確かに007は逆転的な発想の産物なのだ。
ここで思い出したのが「マルサの女」で、あの映画は本来は嫌われ者である「税金を徴収する側」が主人公で、脱税をする側が悪者。で「税金を取られるのは嫌だ」と普段思っている観客のほとんどがなぜか「税金を取る側」に肩入れしてしまう、という逆転的かつ苦みのある構図になっているのだ(と「『マルサの女』日記」に書いてあった)。
ということは、現実に暗く、じめじめしていそうで、嫌われ者っぽい存在を、明るく、楽しく、おしゃれに、逆転したイメージで描けば、それはフィクションとしてはとても面白い存在になるのだ。

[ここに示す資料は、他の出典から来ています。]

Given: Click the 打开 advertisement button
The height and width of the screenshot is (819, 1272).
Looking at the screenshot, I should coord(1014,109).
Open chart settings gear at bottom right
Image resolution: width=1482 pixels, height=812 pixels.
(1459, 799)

例えば企業の内部告発者はどうか。正義と言えば正義だが、裏切り者っぽく見られたり、陰湿な圧力がかかったりする存在である。
そこをあえて、
「明るく、楽しく、我が社の実状を金融監督庁にタレこみま~す!」
「ポップに、オシャレに、カエルの肉を鶏肉と称して売ってるってことをバラしま~す!」
なんて感じでミュージカル映画にしてはどうか。
優香と竹中直人の「恋に唄えば」よりはヒットすると思うのだが、「恋に唄えば」が存在しなかったことになっているというか、誰も知らないので喩えにならないのであった……。